By: Eric Lieberman
Twitter on average suspended more than 1 million accounts a day in recent months, showing the company cares more about cleansing the platform than user growth.
Long accused by respective portions of the population of not doing enough to weed out vitriolic engagement and misinformation, and lacking a free expression ethos, Twitter seems to push ahead with the former. It suspended more than 70 million accounts in May and June, according to The Washington Post. And the rate has allegedly maintained in July. If its quarterly report will suffer remains to be seen, but is reportedly likely.
Despite these professed numbers, people still allege that Twitter insufficiently polices its platform. And if Twitter ramps it up even further, it could lead to more incidences of apparently inappropriate censorship.
Outside estimates of how many fake or spam accounts there are vary, but are generally higher than what Twitter told Congress (5 percent) earlier in the year. Still, due to human reviewers and algorithms that flag certain posts and accounts, a Twitter user who posted sharp criticism of Hamas, an internationally recognized terrorist group, was restricted by the tech giant. Twitter has called this and several others a “mistake,” and for at least one a potential example that it may need to “refine” its policies — although apparently in the opposite direction of what one would expect after instances of over-censoring.
“Generally, we remain neutral as to the content because our general council [sic] and CEO like to say that we are the free speech wing of the free speech party,” Tony Wang, then-general manager of Twitter’s operations in the U.K., said in 2012.

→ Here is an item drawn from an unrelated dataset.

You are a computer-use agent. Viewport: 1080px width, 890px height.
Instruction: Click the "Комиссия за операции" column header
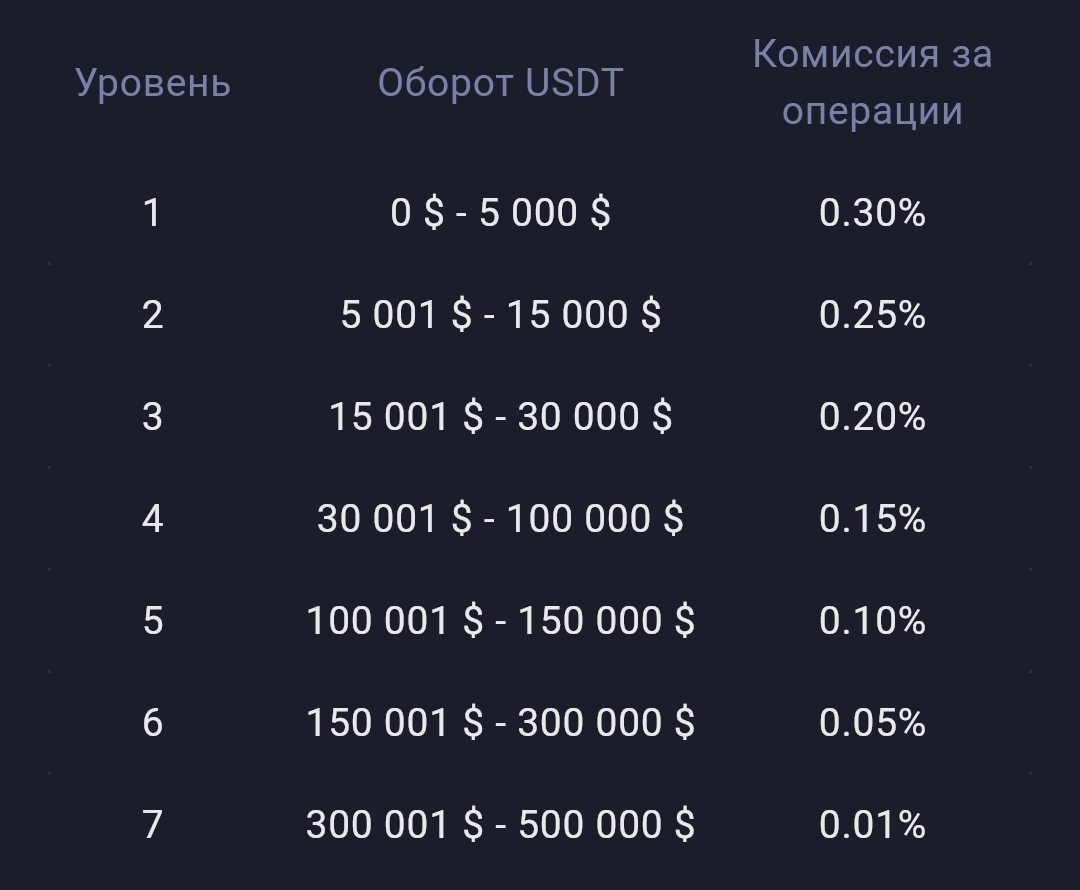tap(872, 82)
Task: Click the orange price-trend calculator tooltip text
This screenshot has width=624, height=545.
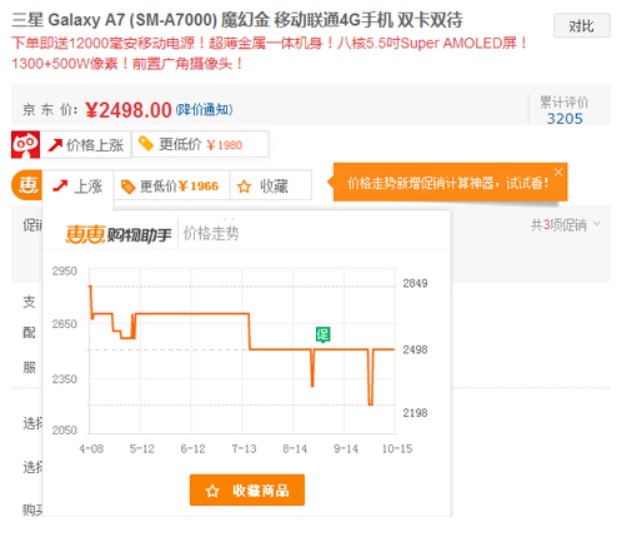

Roughly five years later, Sinead McSweeney, Twitter’s European vice president for public policy and communications, said it is “no longer possible to stand up for all speech.”
This change, overall, in mindset and practice isn’t very surprising. Emails leaked in October 2017 showed that there was an imminent crackdown on “hate symbols and imagery,” “violent groups,” and “nonconsensual nudity,” adding, or more aptly intensifying its efforts against content, which already include sifting out false news and abuse.